How to cast DataFrame with Vector columns into RDD

I have a DataFrame (called df1 in Pyspark in which one of the columns is of type DenseVector. This is the schema of the dataframe.

DataFrame[prediction: double, probability: vector, label: double]

I try to convert it into an RDD using df1.rdd method. Then I execute count() on it but I get the following error message.

Traceback (most recent call last):
File "<stdin>", line 1, in <module>
File "/usr/lib/spark/python/pyspark/rdd.py", line 1006, in count
return self.mapPartitions(lambda i: [sum(1 for _ in i)]).sum()
File "/usr/lib/spark/python/pyspark/rdd.py", line 997, in sum
return self.mapPartitions(lambda x: [sum(x)]).fold(0, operator.add)
File "/usr/lib/spark/python/pyspark/rdd.py", line 871, in fold
vals = self.mapPartitions(func).collect()
File "/usr/lib/spark/python/pyspark/rdd.py", line 773, in collect
port = self.ctx._jvm.PythonRDD.collectAndServe(self._jrdd.rdd())
File "/usr/lib/spark/python/lib/py4j-0.8.2.1-src.zip/py4j/java_gateway.py", line 538, in __call__
File "/usr/lib/spark/python/pyspark/sql/utils.py", line 36, in deco
return f(*a, **kw)
File "/usr/lib/spark/python/lib/py4j-0.8.2.1-src.zip/py4j/protocol.py", line 300, in get_return_value
py4j.protocol.Py4JJavaError: An error occurred while calling z:org.apache.spark.api.python.PythonRDD.collectAndServe.
: org.apache.spark.SparkException: Job aborted due to stage failure: Task 1 in stage 243.0 failed 4 times, most recent failure: Lost task 1.3 in stage 243.0 (TID 62500, anp-r02wn04.c03.hadoop.td.com): org.apache.spark.api.python.PythonException: Traceback (most recent call last):
File "/usr/lib/spark/python/pyspark/worker.py", line 111, in main
process()
File "/usr/lib/spark/python/pyspark/worker.py", line 106, in process
serializer.dump_stream(func(split_index, iterator), outfile)

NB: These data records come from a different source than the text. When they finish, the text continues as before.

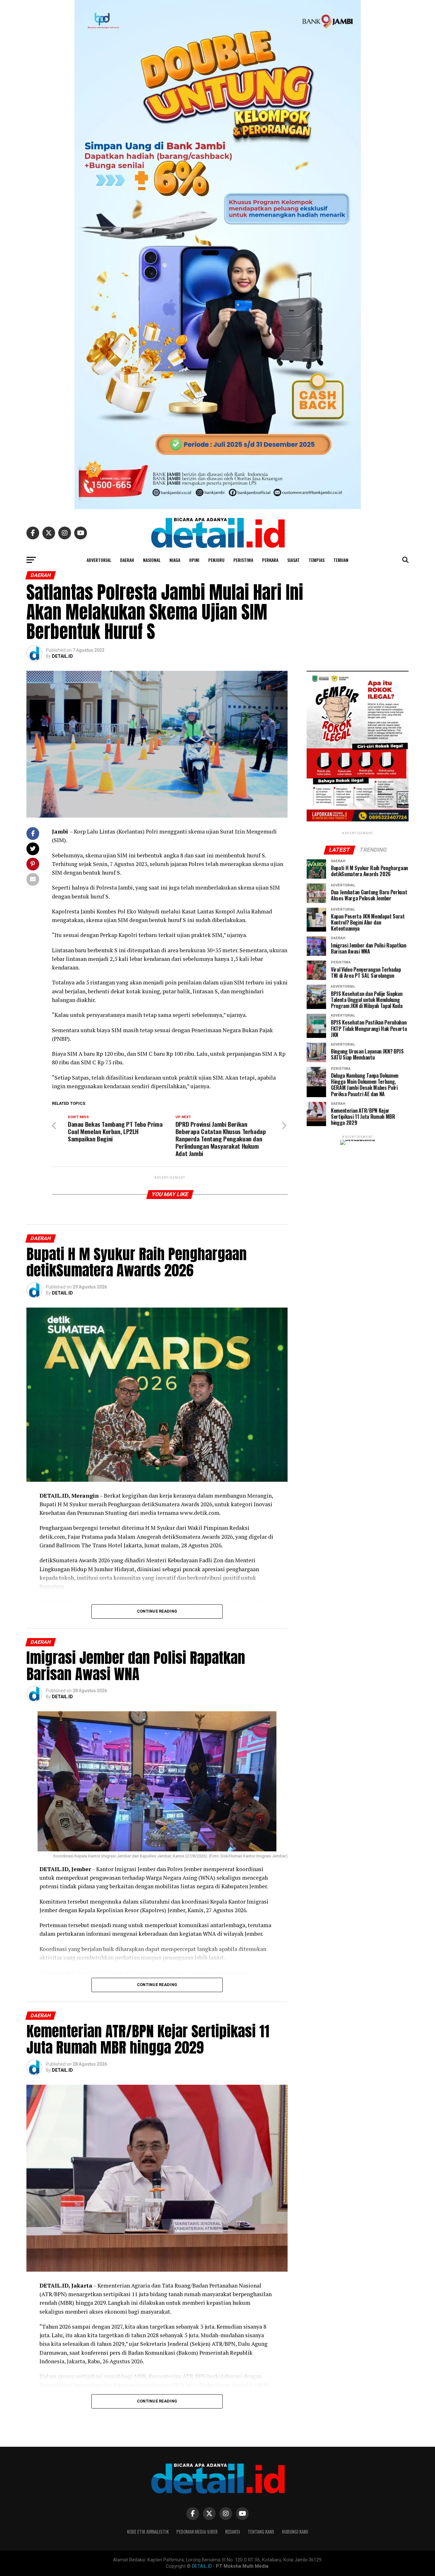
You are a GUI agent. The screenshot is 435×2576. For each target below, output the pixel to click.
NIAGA (174, 560)
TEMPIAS (316, 560)
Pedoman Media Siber (197, 2531)
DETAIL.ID (62, 656)
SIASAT (293, 560)
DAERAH (127, 560)
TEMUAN (340, 560)
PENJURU (216, 560)
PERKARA (270, 560)
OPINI (194, 560)
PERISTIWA (243, 560)
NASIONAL (151, 560)
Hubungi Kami (295, 2531)
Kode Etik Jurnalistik (148, 2531)
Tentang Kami (261, 2531)
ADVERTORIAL (99, 560)
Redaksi (232, 2531)
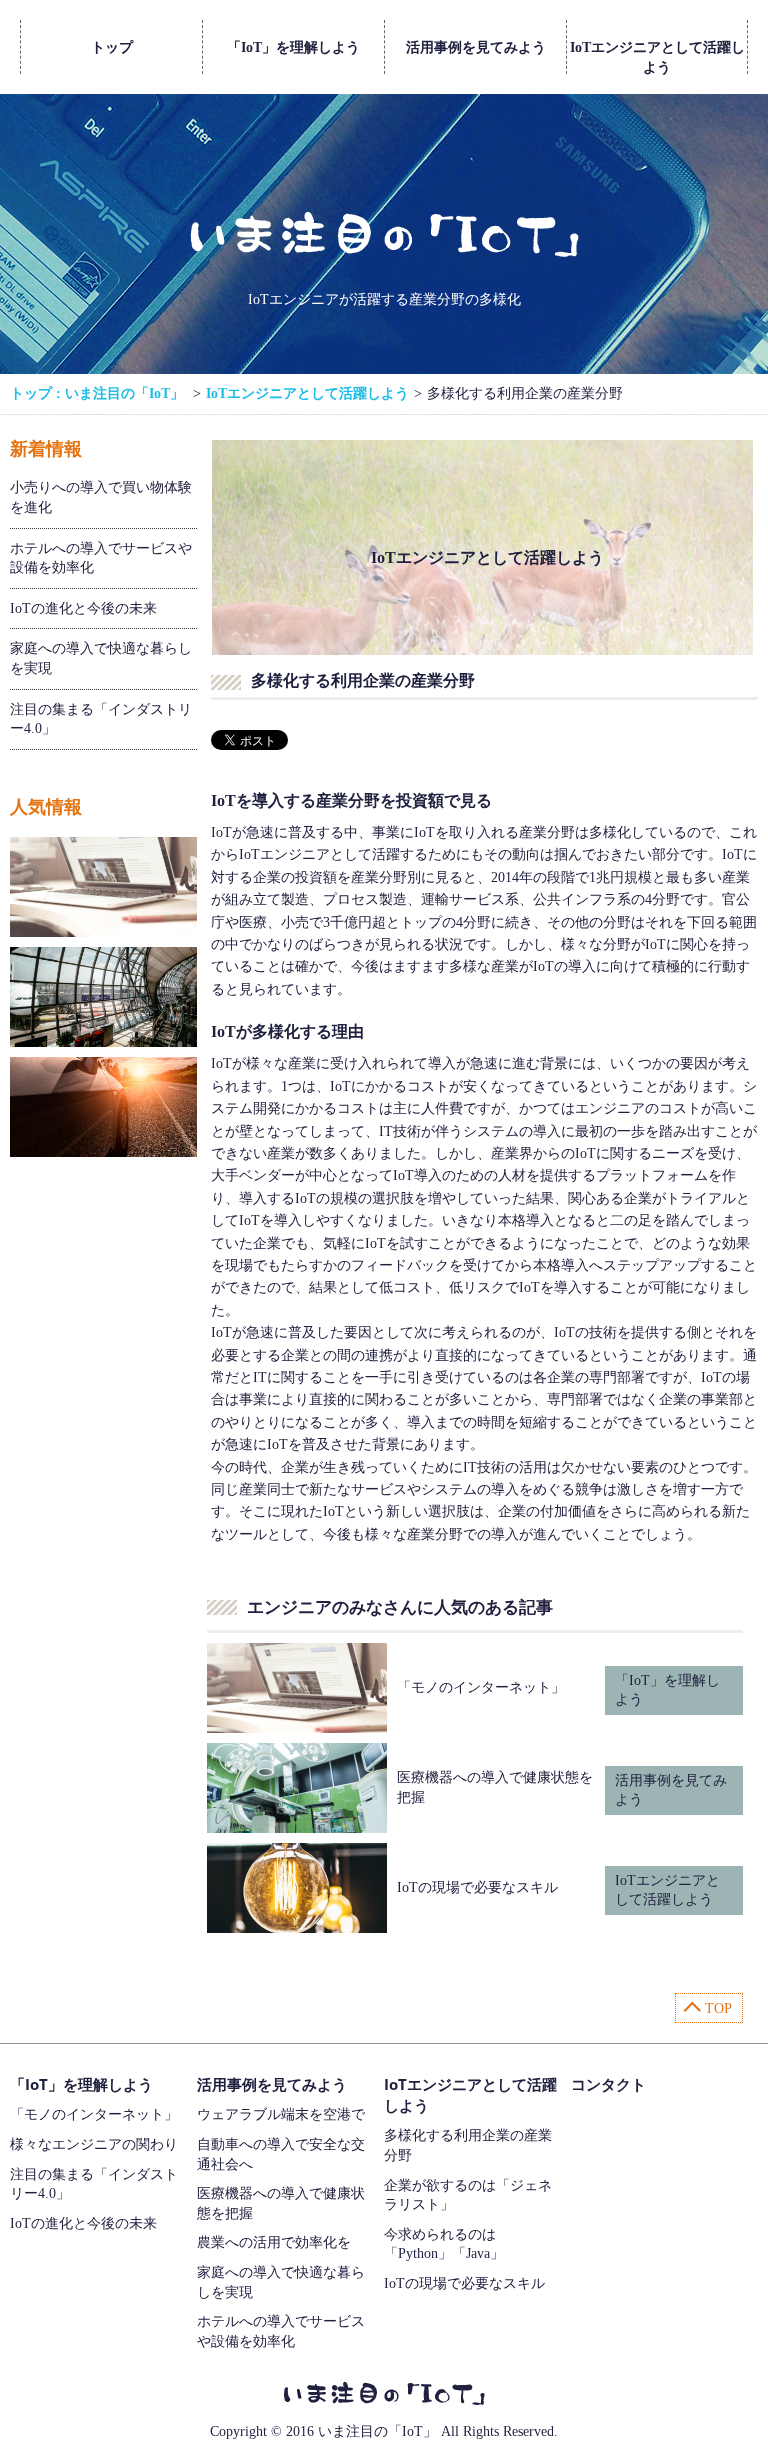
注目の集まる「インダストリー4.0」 (101, 719)
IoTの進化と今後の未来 (83, 608)
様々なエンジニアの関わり (94, 2144)
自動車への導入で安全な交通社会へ (281, 2154)
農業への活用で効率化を (274, 2242)
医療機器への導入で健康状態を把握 (281, 2203)
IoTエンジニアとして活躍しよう (657, 57)
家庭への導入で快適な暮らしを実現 (101, 658)
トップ (112, 47)
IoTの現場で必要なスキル (477, 1887)
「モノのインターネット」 (481, 1687)
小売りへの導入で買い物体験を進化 (101, 497)
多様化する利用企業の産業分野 (468, 2145)
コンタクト (608, 2084)
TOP (718, 2008)
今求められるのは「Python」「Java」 (444, 2244)
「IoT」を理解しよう (293, 47)
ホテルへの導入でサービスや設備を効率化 (101, 558)
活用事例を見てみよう (476, 47)
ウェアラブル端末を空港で (281, 2114)
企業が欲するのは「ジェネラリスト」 (468, 2195)
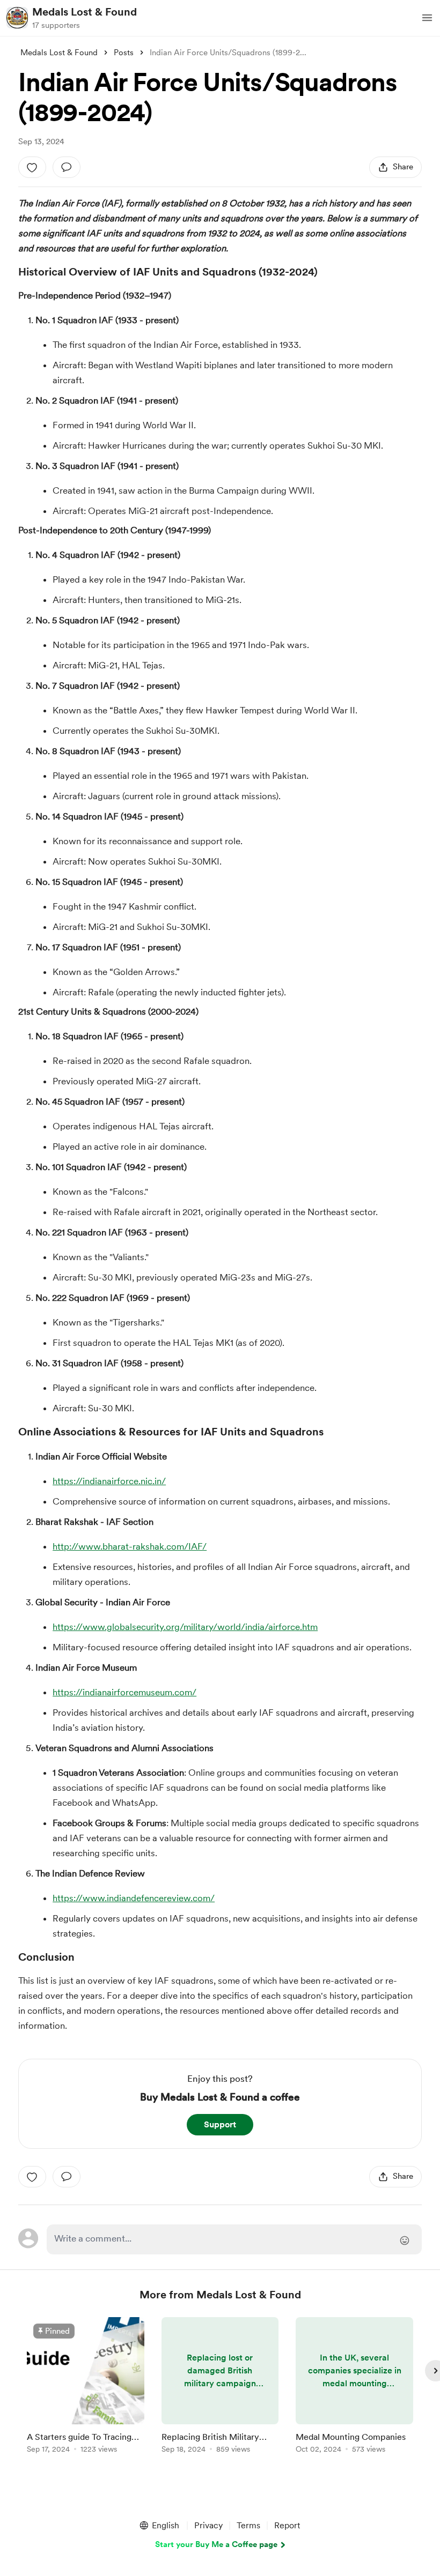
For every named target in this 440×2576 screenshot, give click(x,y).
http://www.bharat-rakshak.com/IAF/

File "/usr/lib/spark/python/pyspark/rdd.py", line 2355, in pipeline_func
return func(split, prev_func(split, iterator))
File "/usr/lib/spark/python/pyspark/rdd.py", line 2355, in pipeline_func
return func(split, prev_func(split, iterator))

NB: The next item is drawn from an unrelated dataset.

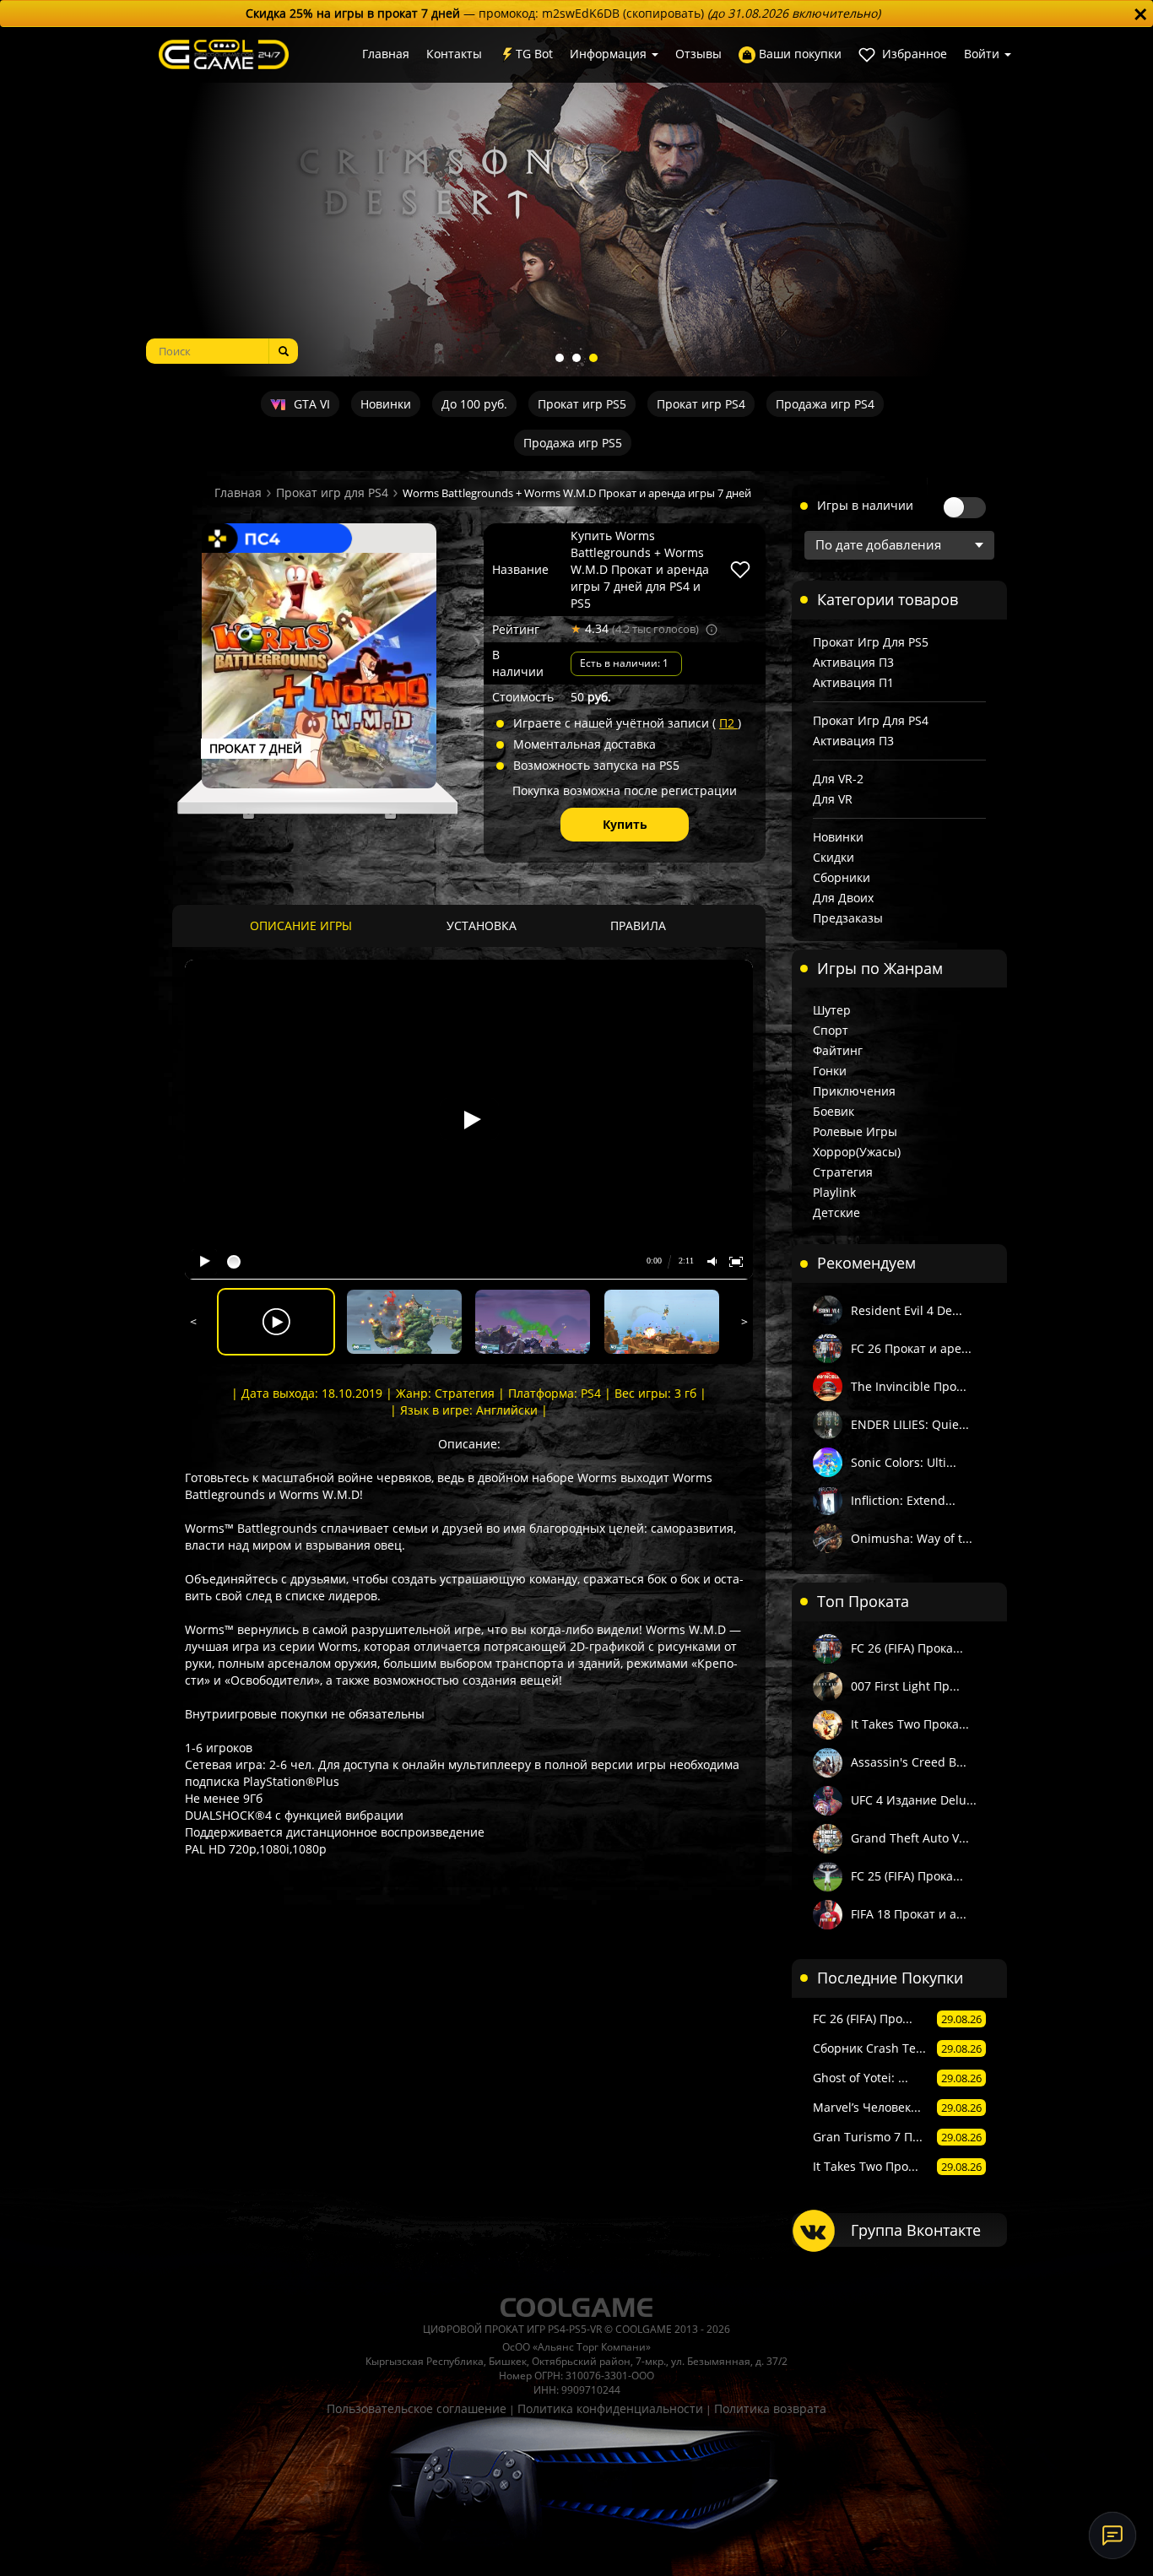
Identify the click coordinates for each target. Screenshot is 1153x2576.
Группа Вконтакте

File "/usr/lib/spark/python/pyspark/rdd.py", line 317, in func
return f(iterator)
File "/usr/lib/spark/python/pyspark/rdd.py", line 1006, in <lambda>
return self.mapPartitions(lambda i: [sum(1 for _ in i)]).sum()

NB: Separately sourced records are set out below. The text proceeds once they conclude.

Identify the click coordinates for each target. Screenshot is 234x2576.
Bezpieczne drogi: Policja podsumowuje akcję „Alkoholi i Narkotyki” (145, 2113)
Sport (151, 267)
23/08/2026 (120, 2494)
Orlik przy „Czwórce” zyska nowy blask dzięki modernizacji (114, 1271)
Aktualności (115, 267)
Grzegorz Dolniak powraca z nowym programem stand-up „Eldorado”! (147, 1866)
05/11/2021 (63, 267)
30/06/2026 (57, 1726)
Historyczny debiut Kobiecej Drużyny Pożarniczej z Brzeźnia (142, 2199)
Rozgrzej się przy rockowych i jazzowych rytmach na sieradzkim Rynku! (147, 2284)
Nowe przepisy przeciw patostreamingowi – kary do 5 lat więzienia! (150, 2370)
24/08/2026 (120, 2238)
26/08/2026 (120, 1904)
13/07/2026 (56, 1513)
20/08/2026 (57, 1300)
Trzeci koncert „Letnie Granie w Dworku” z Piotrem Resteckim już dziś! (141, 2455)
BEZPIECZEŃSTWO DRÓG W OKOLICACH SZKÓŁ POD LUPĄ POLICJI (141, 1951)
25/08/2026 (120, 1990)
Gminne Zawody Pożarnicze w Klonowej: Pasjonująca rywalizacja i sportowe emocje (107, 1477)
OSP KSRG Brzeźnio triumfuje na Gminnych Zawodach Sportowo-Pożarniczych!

File "/usr/lib/spark/python/pyspark/rdd.py", line 1006, in <genexpr>
return self.mapPartitions(lambda i: [sum(1 for _ in i)]).sum()
File "/usr/lib/spark/python/pyspark/serializers.py", line 139, in   load_stream
yield self._read_with_length(stream)
File "/usr/lib/spark/python/pyspark/serializers.py", line 164, in _read_with_length
return self.loads(obj)
File "/usr/lib/spark/python/pyspark/serializers.py", line 422, in loads
return pickle.loads(obj)
File "/usr/lib/spark/python/pyspark/sql/types.py", line 728, in _parse_datatype_json_string
return _parse_datatype_json_value(json.loads(json_string))
File "/usr/lib/spark/python/pyspark/sql/types.py", line 748, in _parse_datatype_json_value
return _all_complex_types[tpe].fromJson(json_value)
File "/usr/lib/spark/python/pyspark/sql/types.py", line 525, in fromJson
return StructType([StructField.fromJson(f) for f in json["fields"]])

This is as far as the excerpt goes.